╔══

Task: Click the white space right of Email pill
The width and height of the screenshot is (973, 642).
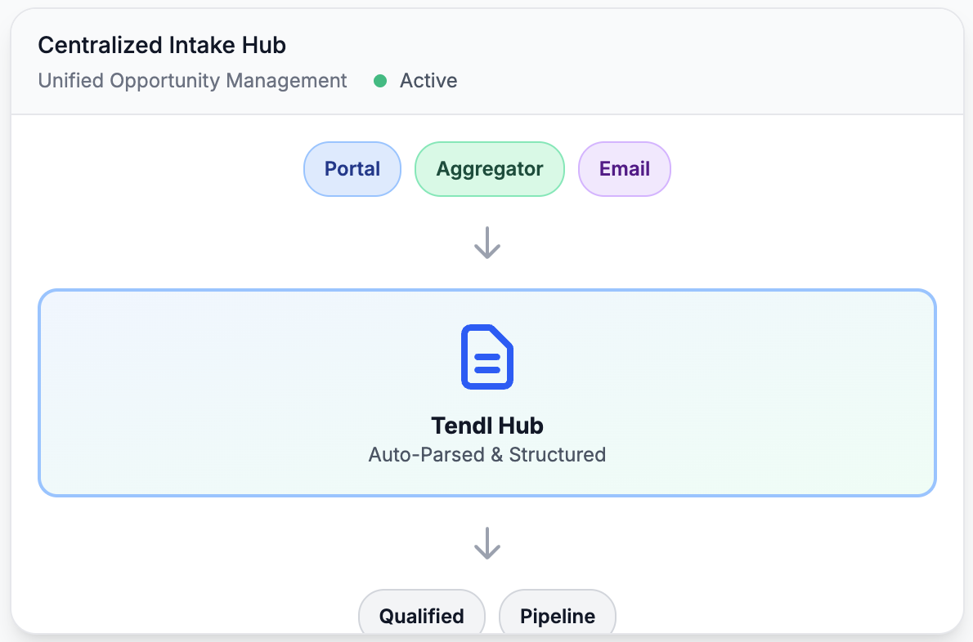Action: [x=813, y=168]
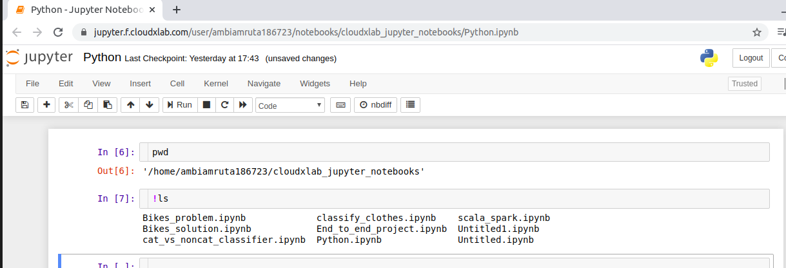Interrupt the kernel with the stop icon
The width and height of the screenshot is (786, 268).
(x=206, y=105)
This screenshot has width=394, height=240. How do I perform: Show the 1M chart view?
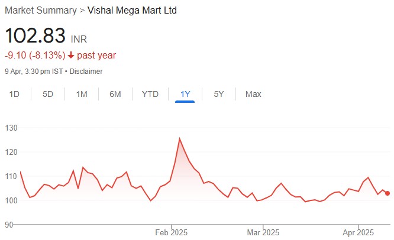[x=82, y=94]

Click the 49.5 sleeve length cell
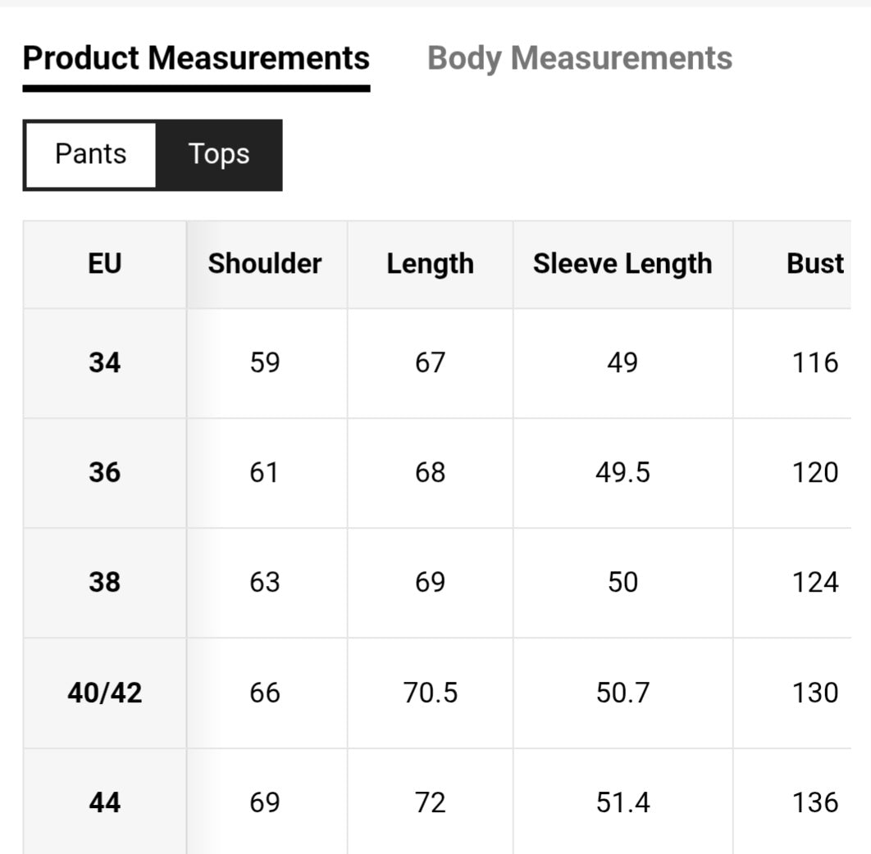[622, 472]
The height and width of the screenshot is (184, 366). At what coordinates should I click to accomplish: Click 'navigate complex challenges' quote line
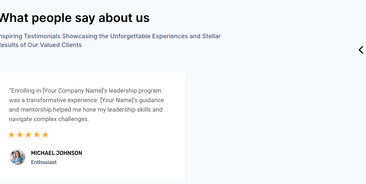coord(49,119)
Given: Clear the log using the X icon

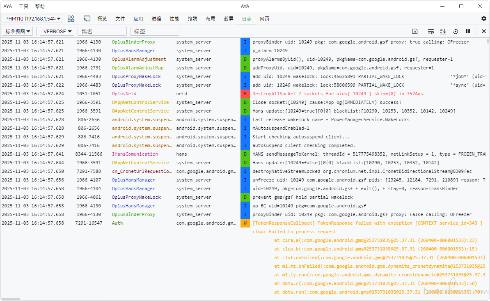Looking at the screenshot, I should 483,31.
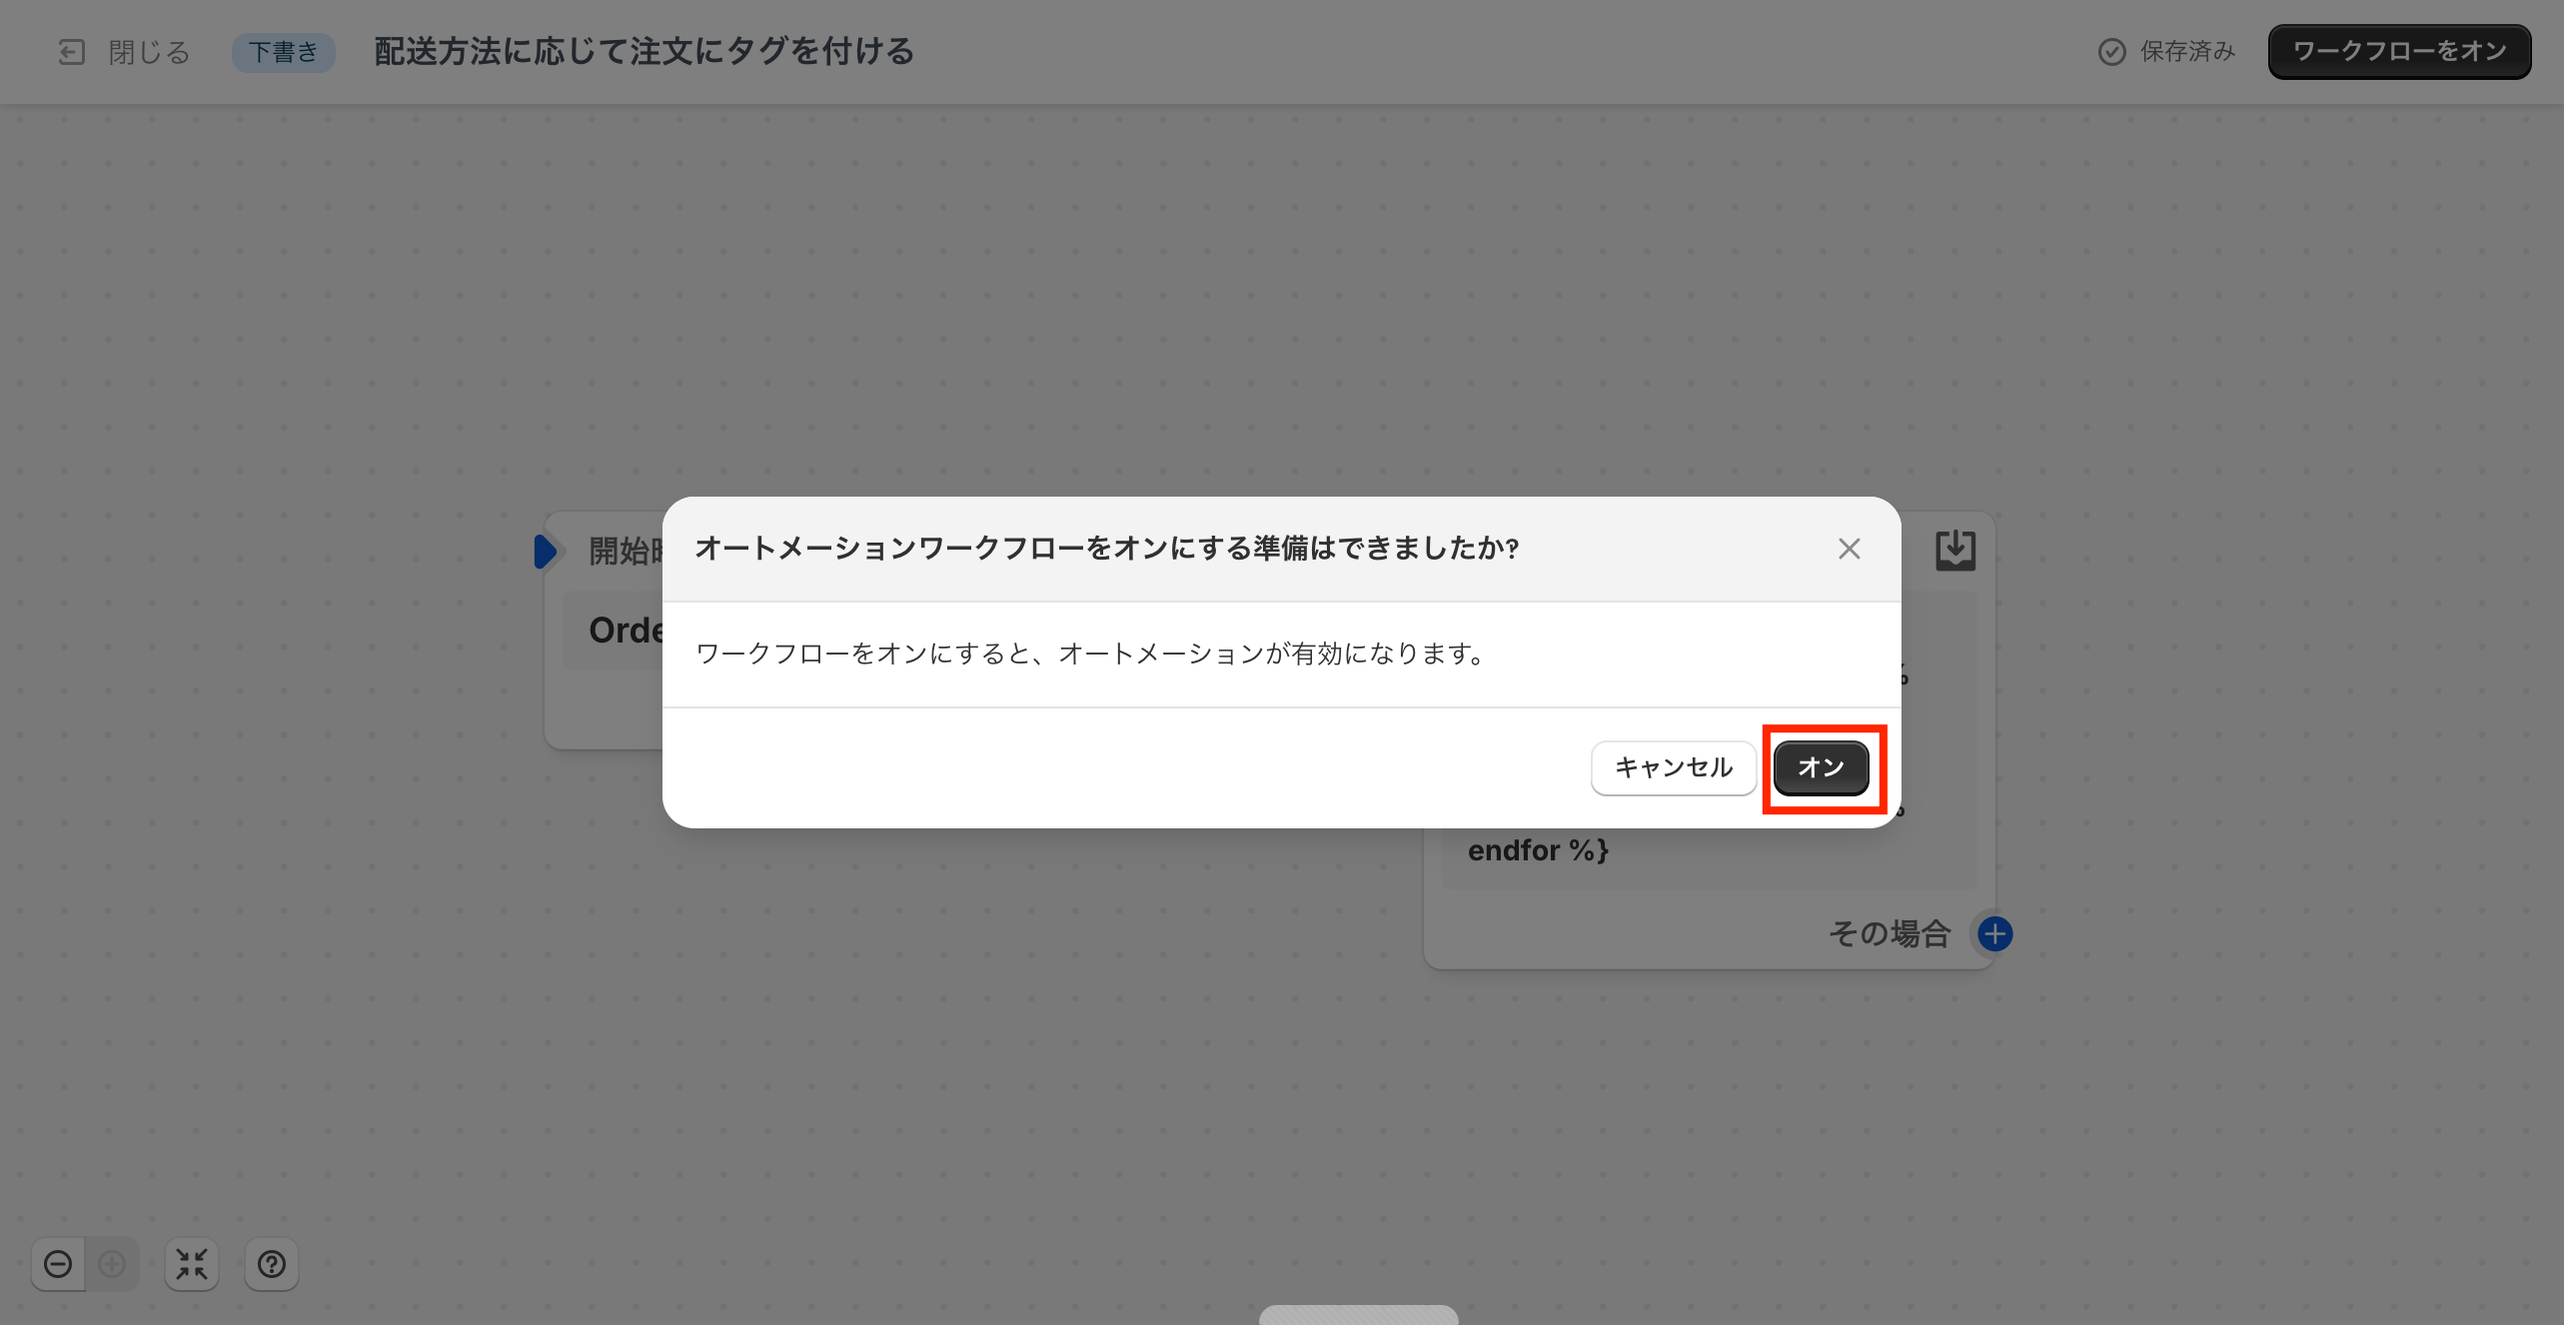The height and width of the screenshot is (1325, 2564).
Task: Click the exit arrow icon beside 閉じる
Action: pyautogui.click(x=71, y=52)
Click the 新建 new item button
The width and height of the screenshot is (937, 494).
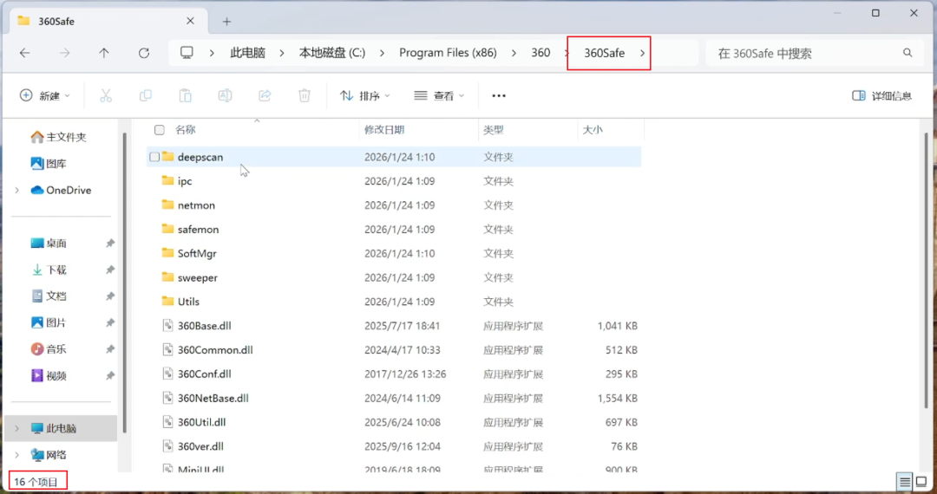click(x=45, y=95)
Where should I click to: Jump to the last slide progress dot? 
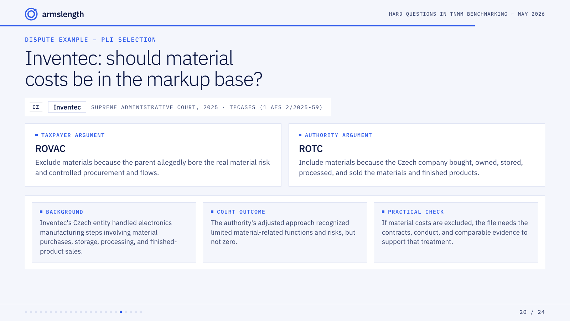tap(141, 312)
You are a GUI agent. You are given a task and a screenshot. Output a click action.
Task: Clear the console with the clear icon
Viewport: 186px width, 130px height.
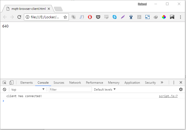(4, 90)
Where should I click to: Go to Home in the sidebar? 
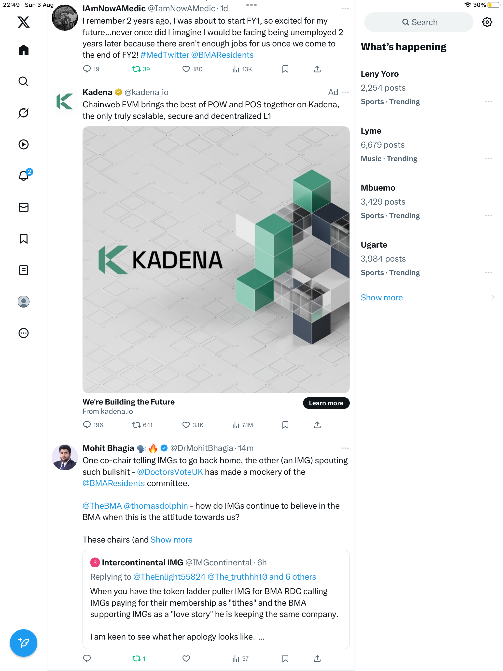pos(23,50)
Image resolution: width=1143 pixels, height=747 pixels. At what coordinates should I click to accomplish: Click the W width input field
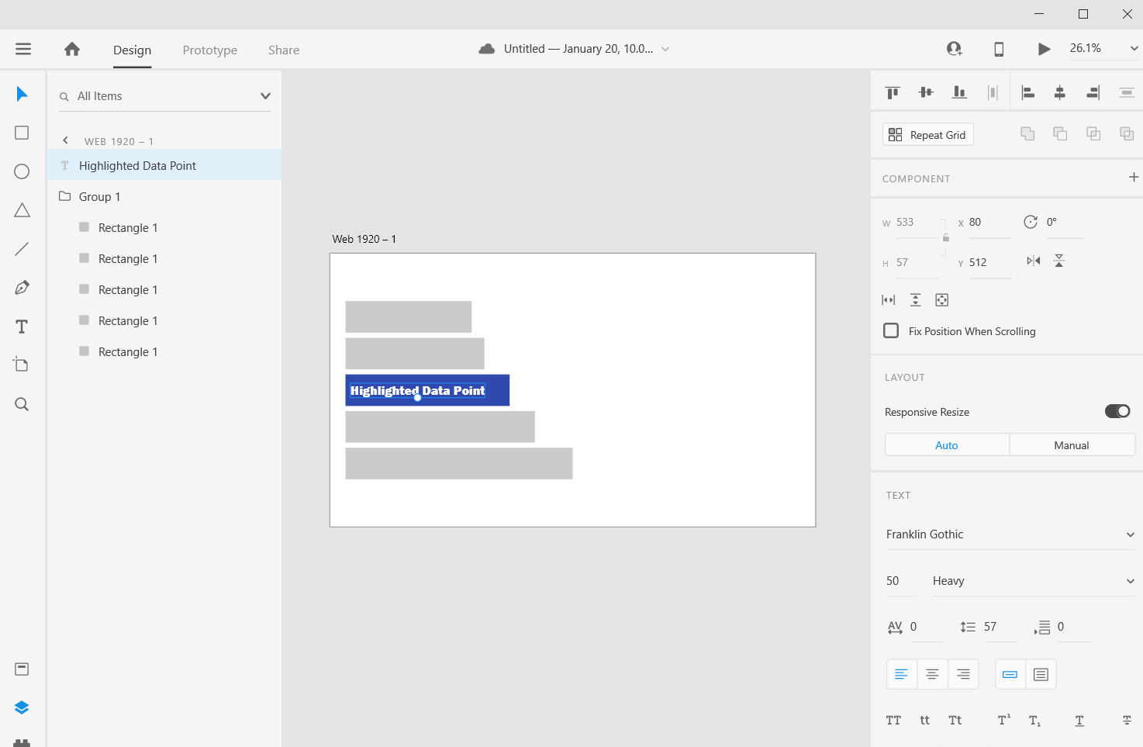(915, 222)
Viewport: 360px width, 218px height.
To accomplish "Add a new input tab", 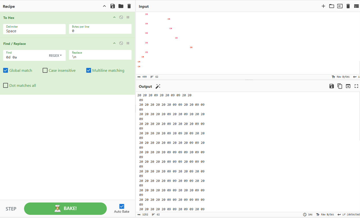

╚══

> EXERCISE: Copy out all of the rows above verbatim, leaving out the pictures.

> RESULT OF THE EXERCISE:
Task: Click the white space right of Email pill
The width and height of the screenshot is (973, 642).
Action: [x=813, y=168]
Interrupt the kernel with the stop icon
The width and height of the screenshot is (786, 268).
(x=206, y=105)
This screenshot has width=394, height=240. How do I perform: Show the 1M chart view?
[x=82, y=94]

Click the 49.5 sleeve length cell
[622, 472]
The height and width of the screenshot is (184, 366). At what coordinates should I click to accomplish: Click 'navigate complex challenges' quote line
coord(49,119)
Given: Clear the log using the X icon

Looking at the screenshot, I should 483,31.
The height and width of the screenshot is (1325, 2564).
Task: Click the exit arrow icon beside 閉じる
Action: pyautogui.click(x=71, y=52)
Click the 新建 new item button
The width and height of the screenshot is (937, 494).
click(x=45, y=95)
Where should I click to: Jump to the last slide progress dot? 
tap(141, 312)
You are a GUI agent. You are given a task and a screenshot. Output a click action.
Task: Clear the console with the clear icon
Viewport: 186px width, 130px height.
(4, 90)
Where should I click to: Go to Home in the sidebar? 
pos(23,50)
Image resolution: width=1143 pixels, height=747 pixels. At what coordinates should I click to accomplish: Click the W width input field
(915, 222)
Viewport: 360px width, 218px height.
To accomplish "Add a new input tab", 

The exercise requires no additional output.